Start of Block

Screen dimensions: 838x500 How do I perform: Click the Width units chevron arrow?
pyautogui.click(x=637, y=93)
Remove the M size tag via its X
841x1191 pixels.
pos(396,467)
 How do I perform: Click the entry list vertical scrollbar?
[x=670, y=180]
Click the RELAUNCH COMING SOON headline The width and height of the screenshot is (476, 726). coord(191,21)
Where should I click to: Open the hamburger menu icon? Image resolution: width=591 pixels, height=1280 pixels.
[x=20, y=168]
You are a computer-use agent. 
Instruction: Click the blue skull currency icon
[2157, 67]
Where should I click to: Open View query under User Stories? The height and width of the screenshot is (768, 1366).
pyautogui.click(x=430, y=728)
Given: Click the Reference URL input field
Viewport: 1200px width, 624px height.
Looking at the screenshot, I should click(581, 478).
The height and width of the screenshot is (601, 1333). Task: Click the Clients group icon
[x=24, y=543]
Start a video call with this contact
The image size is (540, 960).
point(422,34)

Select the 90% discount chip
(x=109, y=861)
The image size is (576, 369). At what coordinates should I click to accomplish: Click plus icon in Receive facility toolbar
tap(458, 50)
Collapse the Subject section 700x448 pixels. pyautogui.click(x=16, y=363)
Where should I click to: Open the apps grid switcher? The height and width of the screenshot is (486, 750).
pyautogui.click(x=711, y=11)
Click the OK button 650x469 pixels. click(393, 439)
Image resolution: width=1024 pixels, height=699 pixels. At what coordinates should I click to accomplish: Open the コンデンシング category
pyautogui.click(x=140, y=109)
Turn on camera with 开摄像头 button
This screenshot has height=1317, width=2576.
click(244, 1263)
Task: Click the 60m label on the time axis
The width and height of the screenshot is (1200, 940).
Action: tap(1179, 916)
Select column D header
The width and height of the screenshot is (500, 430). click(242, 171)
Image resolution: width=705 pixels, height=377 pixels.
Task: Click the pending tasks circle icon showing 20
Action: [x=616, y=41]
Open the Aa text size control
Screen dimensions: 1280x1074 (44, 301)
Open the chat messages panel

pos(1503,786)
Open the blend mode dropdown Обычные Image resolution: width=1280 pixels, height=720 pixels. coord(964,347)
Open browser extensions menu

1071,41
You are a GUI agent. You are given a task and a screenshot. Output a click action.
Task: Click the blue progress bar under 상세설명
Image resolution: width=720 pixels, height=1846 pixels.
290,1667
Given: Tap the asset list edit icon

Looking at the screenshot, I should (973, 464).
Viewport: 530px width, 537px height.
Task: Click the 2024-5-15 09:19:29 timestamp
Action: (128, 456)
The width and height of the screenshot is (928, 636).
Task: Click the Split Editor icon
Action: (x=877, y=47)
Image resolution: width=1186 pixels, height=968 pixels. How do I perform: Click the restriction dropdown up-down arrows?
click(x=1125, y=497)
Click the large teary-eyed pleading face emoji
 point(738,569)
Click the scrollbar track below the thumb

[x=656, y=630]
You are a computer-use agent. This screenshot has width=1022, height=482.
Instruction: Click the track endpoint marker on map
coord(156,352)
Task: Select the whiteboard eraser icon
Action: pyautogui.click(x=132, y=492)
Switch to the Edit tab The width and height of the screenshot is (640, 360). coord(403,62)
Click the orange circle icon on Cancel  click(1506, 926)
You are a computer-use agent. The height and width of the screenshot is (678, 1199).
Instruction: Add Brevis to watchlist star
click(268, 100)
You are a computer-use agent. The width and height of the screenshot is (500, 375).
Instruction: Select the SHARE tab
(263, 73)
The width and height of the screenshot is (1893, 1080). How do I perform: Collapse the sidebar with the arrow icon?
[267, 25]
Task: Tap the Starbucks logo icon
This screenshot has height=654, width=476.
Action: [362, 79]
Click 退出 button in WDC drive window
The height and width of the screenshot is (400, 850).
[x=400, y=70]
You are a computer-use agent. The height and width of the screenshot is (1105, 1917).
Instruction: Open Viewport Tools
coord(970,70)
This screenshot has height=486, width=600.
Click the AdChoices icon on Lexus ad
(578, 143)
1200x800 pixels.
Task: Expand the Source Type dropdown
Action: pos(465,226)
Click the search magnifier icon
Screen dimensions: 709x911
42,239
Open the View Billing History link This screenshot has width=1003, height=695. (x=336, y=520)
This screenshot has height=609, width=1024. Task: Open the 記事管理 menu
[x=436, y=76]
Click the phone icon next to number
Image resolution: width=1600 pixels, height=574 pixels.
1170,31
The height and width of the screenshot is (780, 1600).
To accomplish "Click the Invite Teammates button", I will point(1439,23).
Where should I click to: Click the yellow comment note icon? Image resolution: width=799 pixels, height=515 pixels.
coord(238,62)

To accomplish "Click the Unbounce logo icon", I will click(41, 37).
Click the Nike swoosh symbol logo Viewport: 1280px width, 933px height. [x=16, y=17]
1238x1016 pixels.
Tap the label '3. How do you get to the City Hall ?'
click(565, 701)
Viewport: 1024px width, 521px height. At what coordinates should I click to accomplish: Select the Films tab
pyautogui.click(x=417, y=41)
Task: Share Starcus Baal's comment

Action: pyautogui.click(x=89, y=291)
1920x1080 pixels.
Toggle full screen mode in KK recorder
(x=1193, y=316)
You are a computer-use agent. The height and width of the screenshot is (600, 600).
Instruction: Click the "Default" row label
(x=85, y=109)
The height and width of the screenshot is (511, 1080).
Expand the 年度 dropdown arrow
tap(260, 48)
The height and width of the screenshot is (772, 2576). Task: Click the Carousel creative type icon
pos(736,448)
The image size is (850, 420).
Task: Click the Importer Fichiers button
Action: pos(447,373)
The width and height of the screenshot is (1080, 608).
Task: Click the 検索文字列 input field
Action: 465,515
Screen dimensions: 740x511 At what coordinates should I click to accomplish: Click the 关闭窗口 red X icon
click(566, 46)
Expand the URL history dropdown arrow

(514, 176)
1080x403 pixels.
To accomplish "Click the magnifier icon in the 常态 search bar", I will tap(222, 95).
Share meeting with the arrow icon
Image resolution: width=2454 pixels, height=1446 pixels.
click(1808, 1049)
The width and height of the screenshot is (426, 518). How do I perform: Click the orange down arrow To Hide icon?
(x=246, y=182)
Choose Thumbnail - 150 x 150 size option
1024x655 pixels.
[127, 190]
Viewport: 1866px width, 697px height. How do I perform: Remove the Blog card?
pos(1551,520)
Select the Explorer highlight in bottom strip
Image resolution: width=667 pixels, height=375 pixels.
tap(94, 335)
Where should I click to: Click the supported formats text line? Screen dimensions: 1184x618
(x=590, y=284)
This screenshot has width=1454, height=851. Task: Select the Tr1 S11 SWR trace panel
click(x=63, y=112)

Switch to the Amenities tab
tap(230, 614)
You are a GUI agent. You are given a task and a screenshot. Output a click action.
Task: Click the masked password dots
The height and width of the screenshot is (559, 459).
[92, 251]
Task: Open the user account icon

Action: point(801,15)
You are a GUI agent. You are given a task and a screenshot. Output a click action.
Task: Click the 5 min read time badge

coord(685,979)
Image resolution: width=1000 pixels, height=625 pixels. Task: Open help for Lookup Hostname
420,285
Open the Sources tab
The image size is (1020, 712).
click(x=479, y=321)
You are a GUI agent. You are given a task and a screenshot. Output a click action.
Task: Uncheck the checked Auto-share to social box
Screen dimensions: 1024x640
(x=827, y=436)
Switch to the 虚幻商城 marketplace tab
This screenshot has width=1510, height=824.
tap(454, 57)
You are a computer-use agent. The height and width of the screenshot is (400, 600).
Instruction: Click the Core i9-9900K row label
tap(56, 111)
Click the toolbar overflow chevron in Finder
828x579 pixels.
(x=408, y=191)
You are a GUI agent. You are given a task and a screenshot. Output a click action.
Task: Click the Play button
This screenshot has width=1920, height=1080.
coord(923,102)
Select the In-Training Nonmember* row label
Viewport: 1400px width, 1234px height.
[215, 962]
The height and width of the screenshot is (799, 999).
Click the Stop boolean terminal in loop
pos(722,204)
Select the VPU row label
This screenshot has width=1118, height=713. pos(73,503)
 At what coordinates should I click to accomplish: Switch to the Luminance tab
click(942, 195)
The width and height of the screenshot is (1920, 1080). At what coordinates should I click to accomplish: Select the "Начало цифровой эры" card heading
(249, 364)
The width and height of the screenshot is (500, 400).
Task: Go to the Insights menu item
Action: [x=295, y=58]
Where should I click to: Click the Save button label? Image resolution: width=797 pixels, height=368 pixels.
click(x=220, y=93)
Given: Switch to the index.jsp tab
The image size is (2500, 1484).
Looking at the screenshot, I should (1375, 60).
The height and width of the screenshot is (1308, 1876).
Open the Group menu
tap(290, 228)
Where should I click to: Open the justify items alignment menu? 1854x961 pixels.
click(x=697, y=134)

End of Block

In the listing above, find the line containing "Instruction: Add Brevis to watchlist star" and the line containing "Task: Tap the Starbucks logo icon", then repeat those two lines and everything between them exactly.

Response to the exercise>
Instruction: Add Brevis to watchlist star
click(268, 100)
You are a computer-use agent. The width and height of the screenshot is (500, 375).
Instruction: Select the SHARE tab
(263, 73)
The width and height of the screenshot is (1893, 1080). How do I perform: Collapse the sidebar with the arrow icon?
[267, 25]
Task: Tap the Starbucks logo icon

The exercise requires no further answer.